If it weren’t for some of his teammates struggling, Pierre-Luc Dubois may not have gotten the opportunity on Monday night.
When he looked at the lineup, he was slotted between Artemi Panarin and Josh Anderson. You could make the case it was the Blue Jackets’ No. 1 line. For weeks now, John Tortorella has mixed and matched different line combinations in an effort to find something that works for his depleted forward group — but until Monday, this option hadn’t been deployed.
The kid, Dubois, between the team’s most dangerous scorer and their power forward? Those who second-guessed the idea wouldn’t have been out of place, but to borrow a phrase from his head coach, the kid jammed it to us in the Jackets’ 3-2 win over the Sabres.

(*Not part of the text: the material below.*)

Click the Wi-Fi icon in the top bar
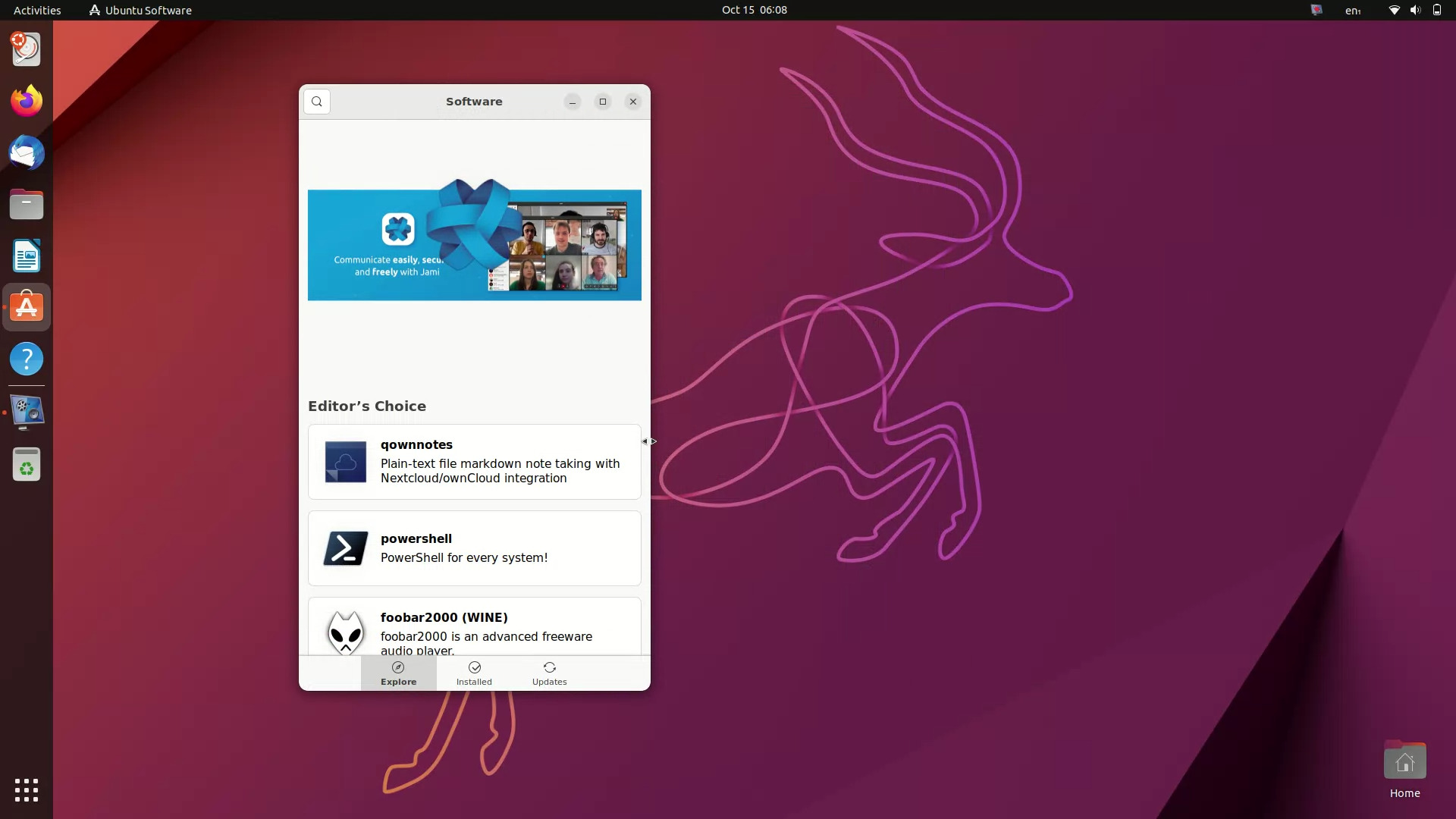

Since returning to a center a few games ago, Dubois’ game has risen to another level. He was excellent in the Blue Jackets’ 2-0 win last Friday over the Rangers. Bit by bit he’s earning more minutes and responsibility from Tortorella, who has fluctuated between using Dubois at center and on the wing.
For now, at least, Dubois may have found a home in the middle.
“I think Luc is playing well and step by step, his game has grown,” said Tortorella. “We’re going to take our time, we’re going to be patient. He just played his game. He didn’t look overwhelmed playing with Panarin.
“I don’t think he was bothered at all by the positions he was put in, and he’s playing with one of our top guys.”
In a game that was essentially dead-even at 5-on-5, the difference-making line for the Blue Jackets on Monday was the Dubois line. All three players played at least 15 minutes of 5-on-5 time, and all three exceeded 75 percent in shot attempts for when on the ice. Panarin was +13 in that category, and Dubois? A casual +14.
Dubois scored the opening goal, Panarin added to the lead with a beauty in the second period, and Anderson was banging in the corners and forechecking like hell.
Tortorella brushed aside a question about their play-driving ability and whether that factored into the decision to use the trio together – but there’s at least some strategic thinking behind it.
“I’m not gonna pretend I’m smarter than I am (with the line composition),” Tortorella said. “He’s a guy that plays the game differently than some of our forwards. For tonight’s game, I thought it was a good line.”